Una lacrima solitaria le scende lungo la guancia, ma i suoi profondi
occhi color del cioccolato sono lucidi, bagnati e gonfi. Ed
è,
ancora una volta, irrimediabilmente, tutta colpa mia. Come sempre.
< Bella... >, dico ancora senza fiato. Bella Bella
Bella..non so dire altro. Sono un idiota!
< Che c'è? Cosa vuoi eh?! >, mi
chiede alzando il
tono della voce. < E non dirmi di non piangere!!!! >,
sbotta poi
con un tono appena isterico quando mi vede aprire la bocca.
Mi muovo in avanti, verso di lei, arrivandole vicinissimo: le poggio le
mani sulle spalle, poi lungo le braccia, fissando i miei occhi nei suoi.

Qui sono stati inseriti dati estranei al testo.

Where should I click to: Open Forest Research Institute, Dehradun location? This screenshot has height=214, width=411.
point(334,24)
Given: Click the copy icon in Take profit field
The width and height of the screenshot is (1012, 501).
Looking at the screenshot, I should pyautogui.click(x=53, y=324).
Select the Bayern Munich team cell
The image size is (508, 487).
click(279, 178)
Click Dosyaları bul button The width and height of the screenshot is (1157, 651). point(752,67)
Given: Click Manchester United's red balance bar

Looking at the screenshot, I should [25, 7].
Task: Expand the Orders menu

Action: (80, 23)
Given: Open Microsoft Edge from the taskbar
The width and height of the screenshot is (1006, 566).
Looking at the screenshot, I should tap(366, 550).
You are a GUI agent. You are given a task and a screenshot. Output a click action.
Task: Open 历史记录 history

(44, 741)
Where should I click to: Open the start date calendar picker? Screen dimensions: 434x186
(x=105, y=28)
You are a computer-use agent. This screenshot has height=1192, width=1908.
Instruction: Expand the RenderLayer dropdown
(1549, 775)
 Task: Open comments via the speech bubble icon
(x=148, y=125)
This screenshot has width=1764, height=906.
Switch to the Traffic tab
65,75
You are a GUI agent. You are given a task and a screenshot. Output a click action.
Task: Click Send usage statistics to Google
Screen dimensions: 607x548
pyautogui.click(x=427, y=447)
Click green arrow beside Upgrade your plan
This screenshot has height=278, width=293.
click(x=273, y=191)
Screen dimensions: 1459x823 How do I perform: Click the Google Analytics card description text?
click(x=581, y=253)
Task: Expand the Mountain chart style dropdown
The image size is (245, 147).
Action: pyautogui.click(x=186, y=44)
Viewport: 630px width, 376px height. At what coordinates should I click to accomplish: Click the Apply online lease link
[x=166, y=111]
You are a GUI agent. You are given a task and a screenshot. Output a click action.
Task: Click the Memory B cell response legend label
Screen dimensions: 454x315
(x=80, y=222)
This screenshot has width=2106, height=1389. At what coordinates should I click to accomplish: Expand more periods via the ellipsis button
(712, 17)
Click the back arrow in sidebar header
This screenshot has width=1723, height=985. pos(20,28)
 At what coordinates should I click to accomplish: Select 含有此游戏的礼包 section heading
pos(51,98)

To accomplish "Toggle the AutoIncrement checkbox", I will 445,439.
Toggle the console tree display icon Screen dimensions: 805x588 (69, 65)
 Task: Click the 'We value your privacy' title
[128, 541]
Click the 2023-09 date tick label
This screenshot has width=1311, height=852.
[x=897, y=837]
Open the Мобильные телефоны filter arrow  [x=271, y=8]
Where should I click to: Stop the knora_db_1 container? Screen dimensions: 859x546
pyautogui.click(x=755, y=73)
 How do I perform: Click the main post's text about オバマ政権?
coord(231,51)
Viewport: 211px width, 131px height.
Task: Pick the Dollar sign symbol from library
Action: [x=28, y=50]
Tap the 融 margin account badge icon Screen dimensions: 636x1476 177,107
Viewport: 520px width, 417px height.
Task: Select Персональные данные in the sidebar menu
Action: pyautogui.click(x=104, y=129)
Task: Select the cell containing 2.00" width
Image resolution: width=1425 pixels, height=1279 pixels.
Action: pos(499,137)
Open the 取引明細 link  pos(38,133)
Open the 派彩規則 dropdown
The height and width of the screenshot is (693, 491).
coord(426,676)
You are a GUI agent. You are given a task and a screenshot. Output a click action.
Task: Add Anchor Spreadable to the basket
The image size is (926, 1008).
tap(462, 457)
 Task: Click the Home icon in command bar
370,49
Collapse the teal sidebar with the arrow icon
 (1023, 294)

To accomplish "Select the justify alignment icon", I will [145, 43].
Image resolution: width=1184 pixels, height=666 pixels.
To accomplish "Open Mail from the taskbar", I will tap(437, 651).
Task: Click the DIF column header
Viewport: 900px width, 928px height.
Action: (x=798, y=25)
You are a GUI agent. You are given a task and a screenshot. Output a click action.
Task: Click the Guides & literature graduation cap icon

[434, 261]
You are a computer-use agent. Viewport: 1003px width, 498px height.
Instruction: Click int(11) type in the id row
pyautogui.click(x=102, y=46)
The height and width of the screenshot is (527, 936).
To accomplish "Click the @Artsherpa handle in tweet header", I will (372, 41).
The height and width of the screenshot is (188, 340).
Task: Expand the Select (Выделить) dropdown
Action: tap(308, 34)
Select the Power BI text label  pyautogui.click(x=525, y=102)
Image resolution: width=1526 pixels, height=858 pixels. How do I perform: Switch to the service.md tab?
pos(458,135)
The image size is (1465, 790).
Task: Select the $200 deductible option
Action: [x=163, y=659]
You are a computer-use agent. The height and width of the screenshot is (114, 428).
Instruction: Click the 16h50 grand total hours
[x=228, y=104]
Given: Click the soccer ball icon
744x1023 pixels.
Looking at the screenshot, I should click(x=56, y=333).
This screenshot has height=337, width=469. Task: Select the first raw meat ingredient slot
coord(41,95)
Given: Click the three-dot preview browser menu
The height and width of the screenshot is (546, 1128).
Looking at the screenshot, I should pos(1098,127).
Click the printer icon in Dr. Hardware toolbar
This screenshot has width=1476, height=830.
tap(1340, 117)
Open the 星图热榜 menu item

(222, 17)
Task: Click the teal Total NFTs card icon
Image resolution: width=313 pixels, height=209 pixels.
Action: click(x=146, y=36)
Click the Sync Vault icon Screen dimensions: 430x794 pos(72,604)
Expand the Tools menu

< Bella....dimmi cosa... >, inizio io, ma lei non mi fa
finire di
parlare. Con le mani e una scossa violenta sfugge alla mia presa
alzandosi e allontanandosi dal divano tanto velocemente da lasciarmi
stupefatto. Cosa le prendeva?
< Che cosa Edward? Cosa vuoi sapere? Cosa succede?
Perchè
piango? >, dice voltandosi a guardarmi con uno scatto repentino.
La
guardo a occhi sgranati: è una furia, nel vero senso della
parola. < C'è anche bisogno di chiederlo?? IO SONO
STANCA
EDWARD!! STANCA DEL TUO STUPIDO ESSERE IPERPROTETTIVO, DEL TUO
AUTOCONTROLLO!! SONO STANCA DI ESSERE RIFIUTATA COME SE FOSSI UN
CANE!!!! >. Sta letteralmente urlando, non la riconosco
più:
le guance sono rosse, i capelli scompigliati, non fa che
muovere in
aria le mani e urlare con quanto più fiato ha in gola. E non
posso fare nulla, semplicemente perchè ha ragione,
maledettamente. Ma non sa cosa vuol dire non essere mai liberi di
lasciarsi andare all'istinto, prenderla tra le mie braccia e farla mia.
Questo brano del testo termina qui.